• **SET TASK**
Please arrange the lines from the first one up to and including the line with "Action: pos(520,306)" as a JSON list of strings, one string per line, leaving out blank lines.

Item-locating records:

--*--

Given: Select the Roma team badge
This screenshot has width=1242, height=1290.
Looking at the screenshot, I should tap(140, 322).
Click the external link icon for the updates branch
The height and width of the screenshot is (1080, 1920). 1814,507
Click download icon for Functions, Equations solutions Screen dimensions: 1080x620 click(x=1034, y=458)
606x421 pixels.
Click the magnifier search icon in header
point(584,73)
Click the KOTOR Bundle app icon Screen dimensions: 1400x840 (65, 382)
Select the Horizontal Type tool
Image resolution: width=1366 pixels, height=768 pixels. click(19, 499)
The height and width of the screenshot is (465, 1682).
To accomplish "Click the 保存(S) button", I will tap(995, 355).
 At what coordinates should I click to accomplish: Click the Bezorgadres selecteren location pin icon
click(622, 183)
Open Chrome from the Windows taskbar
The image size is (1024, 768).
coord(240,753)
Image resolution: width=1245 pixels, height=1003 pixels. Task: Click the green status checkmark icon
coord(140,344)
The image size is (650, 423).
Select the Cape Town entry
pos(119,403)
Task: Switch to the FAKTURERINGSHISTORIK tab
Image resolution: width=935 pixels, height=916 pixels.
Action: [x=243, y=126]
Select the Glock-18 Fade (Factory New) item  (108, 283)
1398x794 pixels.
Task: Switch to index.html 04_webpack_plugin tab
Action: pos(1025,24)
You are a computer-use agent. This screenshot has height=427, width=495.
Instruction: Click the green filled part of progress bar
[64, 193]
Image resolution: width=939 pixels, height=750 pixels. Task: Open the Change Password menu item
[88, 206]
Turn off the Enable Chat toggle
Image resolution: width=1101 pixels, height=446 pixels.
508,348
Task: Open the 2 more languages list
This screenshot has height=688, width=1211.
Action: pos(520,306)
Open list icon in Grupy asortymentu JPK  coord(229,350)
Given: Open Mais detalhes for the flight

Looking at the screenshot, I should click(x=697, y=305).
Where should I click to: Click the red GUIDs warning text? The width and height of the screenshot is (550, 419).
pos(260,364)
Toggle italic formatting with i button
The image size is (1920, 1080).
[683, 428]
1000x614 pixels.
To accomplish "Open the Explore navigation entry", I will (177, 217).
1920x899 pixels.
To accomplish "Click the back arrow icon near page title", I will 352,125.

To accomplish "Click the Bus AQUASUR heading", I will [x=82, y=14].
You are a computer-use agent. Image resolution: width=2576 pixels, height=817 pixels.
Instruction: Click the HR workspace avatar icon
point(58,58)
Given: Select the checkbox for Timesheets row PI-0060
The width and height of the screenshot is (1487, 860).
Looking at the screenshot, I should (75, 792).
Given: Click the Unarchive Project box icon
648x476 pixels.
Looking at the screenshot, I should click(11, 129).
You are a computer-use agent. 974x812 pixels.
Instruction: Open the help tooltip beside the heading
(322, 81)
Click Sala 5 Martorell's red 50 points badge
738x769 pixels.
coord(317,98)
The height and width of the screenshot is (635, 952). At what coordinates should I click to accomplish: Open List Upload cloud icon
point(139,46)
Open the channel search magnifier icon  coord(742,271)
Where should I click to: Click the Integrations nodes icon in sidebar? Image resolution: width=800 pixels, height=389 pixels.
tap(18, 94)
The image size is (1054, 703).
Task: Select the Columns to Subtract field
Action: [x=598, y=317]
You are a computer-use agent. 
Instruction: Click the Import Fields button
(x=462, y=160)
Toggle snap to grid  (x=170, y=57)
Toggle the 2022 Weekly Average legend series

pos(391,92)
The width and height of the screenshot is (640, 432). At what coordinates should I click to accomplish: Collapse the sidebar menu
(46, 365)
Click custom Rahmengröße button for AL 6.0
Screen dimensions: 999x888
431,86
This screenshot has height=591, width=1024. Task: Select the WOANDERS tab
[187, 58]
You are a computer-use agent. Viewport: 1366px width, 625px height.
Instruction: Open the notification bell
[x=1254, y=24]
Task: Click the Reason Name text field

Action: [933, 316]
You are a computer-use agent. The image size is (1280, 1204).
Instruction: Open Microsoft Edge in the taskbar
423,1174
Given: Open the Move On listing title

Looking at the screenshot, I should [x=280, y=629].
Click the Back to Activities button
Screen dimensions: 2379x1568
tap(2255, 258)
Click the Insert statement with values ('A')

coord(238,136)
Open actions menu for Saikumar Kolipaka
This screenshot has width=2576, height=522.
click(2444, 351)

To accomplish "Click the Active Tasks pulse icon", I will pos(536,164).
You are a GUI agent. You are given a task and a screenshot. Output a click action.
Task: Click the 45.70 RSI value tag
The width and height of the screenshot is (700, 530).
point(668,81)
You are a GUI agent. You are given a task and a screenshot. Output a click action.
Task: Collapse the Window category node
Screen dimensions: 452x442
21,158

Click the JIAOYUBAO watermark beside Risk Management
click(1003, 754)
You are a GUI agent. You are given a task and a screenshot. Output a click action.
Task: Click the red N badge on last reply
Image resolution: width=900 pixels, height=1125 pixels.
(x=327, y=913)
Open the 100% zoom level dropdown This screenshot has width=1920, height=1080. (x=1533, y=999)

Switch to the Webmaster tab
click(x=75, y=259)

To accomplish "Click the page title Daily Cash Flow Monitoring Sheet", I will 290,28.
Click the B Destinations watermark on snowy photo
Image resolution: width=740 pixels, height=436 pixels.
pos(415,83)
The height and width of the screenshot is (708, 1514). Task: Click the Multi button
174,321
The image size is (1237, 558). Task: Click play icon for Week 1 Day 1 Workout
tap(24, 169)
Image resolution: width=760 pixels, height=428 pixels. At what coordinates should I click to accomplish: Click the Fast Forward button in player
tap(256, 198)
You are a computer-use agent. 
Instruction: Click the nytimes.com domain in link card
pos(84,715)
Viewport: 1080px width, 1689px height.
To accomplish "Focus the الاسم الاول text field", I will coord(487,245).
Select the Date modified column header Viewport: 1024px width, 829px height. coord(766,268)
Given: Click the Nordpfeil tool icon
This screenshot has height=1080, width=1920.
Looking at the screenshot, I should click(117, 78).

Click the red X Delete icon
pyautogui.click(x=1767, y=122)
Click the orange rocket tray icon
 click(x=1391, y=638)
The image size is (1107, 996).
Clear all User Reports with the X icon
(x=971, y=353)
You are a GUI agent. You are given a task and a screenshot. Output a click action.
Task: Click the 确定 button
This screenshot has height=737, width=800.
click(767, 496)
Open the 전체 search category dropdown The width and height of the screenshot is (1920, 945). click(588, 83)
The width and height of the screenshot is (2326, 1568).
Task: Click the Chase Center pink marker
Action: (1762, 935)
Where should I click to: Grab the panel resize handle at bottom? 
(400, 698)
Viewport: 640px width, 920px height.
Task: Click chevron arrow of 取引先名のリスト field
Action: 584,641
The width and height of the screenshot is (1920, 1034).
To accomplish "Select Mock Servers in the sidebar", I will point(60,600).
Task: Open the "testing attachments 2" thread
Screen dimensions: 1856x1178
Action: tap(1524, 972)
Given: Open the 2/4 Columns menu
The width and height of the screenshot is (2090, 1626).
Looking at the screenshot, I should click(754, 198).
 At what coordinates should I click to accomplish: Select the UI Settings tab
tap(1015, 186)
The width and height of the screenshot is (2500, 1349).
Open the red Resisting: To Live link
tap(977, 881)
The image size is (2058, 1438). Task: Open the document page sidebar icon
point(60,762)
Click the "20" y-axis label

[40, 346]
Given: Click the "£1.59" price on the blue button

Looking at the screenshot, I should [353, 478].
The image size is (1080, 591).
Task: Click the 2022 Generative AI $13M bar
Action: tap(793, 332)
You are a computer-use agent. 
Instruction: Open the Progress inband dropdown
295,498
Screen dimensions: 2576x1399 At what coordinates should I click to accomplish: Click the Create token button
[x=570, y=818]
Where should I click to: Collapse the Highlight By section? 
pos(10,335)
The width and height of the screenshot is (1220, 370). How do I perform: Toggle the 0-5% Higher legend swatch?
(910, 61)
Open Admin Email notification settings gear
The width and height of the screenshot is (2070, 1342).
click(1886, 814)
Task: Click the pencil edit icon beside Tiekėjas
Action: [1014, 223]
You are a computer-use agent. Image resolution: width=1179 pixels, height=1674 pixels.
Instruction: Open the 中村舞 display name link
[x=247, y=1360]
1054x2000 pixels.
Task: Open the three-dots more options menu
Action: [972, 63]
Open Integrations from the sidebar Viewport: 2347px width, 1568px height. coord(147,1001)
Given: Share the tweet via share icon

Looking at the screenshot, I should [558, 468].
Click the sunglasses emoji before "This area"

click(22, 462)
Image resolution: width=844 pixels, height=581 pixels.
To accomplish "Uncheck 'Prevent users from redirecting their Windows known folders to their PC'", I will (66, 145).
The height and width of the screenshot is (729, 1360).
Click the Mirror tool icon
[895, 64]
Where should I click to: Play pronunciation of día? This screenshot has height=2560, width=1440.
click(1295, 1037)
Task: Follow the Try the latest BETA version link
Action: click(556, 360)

--*--

• **TASK RESULT**
[
  "Given: Select the Roma team badge",
  "This screenshot has width=1242, height=1290.",
  "Looking at the screenshot, I should tap(140, 322).",
  "Click the external link icon for the updates branch",
  "The height and width of the screenshot is (1080, 1920). 1814,507",
  "Click download icon for Functions, Equations solutions Screen dimensions: 1080x620 click(x=1034, y=458)",
  "606x421 pixels.",
  "Click the magnifier search icon in header",
  "point(584,73)",
  "Click the KOTOR Bundle app icon Screen dimensions: 1400x840 (65, 382)",
  "Select the Horizontal Type tool",
  "Image resolution: width=1366 pixels, height=768 pixels. click(19, 499)",
  "The height and width of the screenshot is (465, 1682).",
  "To accomplish \"Click the 保存(S) button\", I will tap(995, 355).",
  " At what coordinates should I click to accomplish: Click the Bezorgadres selecteren location pin icon",
  "click(622, 183)",
  "Open Chrome from the Windows taskbar",
  "The image size is (1024, 768).",
  "coord(240,753)",
  "Image resolution: width=1245 pixels, height=1003 pixels. Task: Click the green status checkmark icon",
  "coord(140,344)",
  "The image size is (650, 423).",
  "Select the Cape Town entry",
  "pos(119,403)",
  "Task: Switch to the FAKTURERINGSHISTORIK tab",
  "Image resolution: width=935 pixels, height=916 pixels.",
  "Action: [x=243, y=126]",
  "Select the Glock-18 Fade (Factory New) item  (108, 283)",
  "1398x794 pixels.",
  "Task: Switch to index.html 04_webpack_plugin tab",
  "Action: pos(1025,24)",
  "You are a computer-use agent. This screenshot has height=427, width=495.",
  "Instruction: Click the green filled part of progress bar",
  "[64, 193]",
  "Image resolution: width=939 pixels, height=750 pixels. Task: Open the Change Password menu item",
  "[88, 206]",
  "Turn off the Enable Chat toggle",
  "Image resolution: width=1101 pixels, height=446 pixels.",
  "508,348",
  "Task: Open the 2 more languages list",
  "This screenshot has height=688, width=1211.",
  "Action: pos(520,306)"
]